Every entry below must appear again, exactly as written.
──────── Material for the task ────────
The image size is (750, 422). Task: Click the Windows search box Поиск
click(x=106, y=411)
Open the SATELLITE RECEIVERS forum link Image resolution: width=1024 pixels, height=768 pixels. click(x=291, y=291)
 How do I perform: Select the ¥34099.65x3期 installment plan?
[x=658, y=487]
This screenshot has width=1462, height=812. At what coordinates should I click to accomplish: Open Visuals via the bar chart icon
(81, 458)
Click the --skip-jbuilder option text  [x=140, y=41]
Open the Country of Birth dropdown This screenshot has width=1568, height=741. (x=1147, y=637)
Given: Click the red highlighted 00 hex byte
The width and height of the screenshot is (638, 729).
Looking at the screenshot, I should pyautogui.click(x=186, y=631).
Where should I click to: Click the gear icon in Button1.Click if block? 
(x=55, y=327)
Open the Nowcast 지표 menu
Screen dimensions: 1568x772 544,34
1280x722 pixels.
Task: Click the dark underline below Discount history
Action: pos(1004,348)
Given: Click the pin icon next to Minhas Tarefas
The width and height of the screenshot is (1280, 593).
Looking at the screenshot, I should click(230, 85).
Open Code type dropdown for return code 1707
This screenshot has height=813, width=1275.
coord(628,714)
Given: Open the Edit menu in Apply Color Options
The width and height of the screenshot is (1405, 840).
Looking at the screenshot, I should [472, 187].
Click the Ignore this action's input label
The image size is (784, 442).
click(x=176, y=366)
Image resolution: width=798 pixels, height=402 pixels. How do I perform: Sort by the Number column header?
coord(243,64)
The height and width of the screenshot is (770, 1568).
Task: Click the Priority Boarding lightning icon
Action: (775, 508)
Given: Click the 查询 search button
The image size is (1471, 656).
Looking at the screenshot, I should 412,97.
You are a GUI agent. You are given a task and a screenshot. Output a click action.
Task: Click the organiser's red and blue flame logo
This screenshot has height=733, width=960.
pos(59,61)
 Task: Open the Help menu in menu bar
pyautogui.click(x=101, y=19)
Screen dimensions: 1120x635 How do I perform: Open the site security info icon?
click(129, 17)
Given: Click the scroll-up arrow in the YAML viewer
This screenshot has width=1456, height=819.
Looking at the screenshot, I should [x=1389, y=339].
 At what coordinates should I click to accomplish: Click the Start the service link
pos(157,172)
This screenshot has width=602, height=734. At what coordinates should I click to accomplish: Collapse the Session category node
────────
## [Result of this exercise]
The image size is (750, 422). Task: Click the Windows search box Поиск
click(x=106, y=411)
Open the SATELLITE RECEIVERS forum link Image resolution: width=1024 pixels, height=768 pixels. click(x=291, y=291)
 How do I perform: Select the ¥34099.65x3期 installment plan?
[x=658, y=487]
This screenshot has width=1462, height=812. At what coordinates should I click to accomplish: Open Visuals via the bar chart icon
(81, 458)
Click the --skip-jbuilder option text  [x=140, y=41]
Open the Country of Birth dropdown This screenshot has width=1568, height=741. (x=1147, y=637)
Given: Click the red highlighted 00 hex byte
The width and height of the screenshot is (638, 729).
Looking at the screenshot, I should pyautogui.click(x=186, y=631).
Where should I click to: Click the gear icon in Button1.Click if block? 
(x=55, y=327)
Open the Nowcast 지표 menu
Screen dimensions: 1568x772 544,34
1280x722 pixels.
Task: Click the dark underline below Discount history
Action: pos(1004,348)
Given: Click the pin icon next to Minhas Tarefas
The width and height of the screenshot is (1280, 593).
Looking at the screenshot, I should click(230, 85).
Open Code type dropdown for return code 1707
This screenshot has height=813, width=1275.
coord(628,714)
Given: Open the Edit menu in Apply Color Options
The width and height of the screenshot is (1405, 840).
Looking at the screenshot, I should [472, 187].
Click the Ignore this action's input label
The image size is (784, 442).
click(x=176, y=366)
Image resolution: width=798 pixels, height=402 pixels. How do I perform: Sort by the Number column header?
coord(243,64)
The height and width of the screenshot is (770, 1568).
Task: Click the Priority Boarding lightning icon
Action: (775, 508)
Given: Click the 查询 search button
The image size is (1471, 656).
Looking at the screenshot, I should 412,97.
You are a GUI agent. You are given a task and a screenshot. Output a click action.
Task: Click the organiser's red and blue flame logo
This screenshot has height=733, width=960.
pos(59,61)
 Task: Open the Help menu in menu bar
pyautogui.click(x=101, y=19)
Screen dimensions: 1120x635 How do I perform: Open the site security info icon?
click(129, 17)
Given: Click the scroll-up arrow in the YAML viewer
This screenshot has width=1456, height=819.
Looking at the screenshot, I should [x=1389, y=339].
 At what coordinates should I click to accomplish: Click the Start the service link
pos(157,172)
This screenshot has width=602, height=734. At what coordinates should I click to accomplish: Collapse the Session category node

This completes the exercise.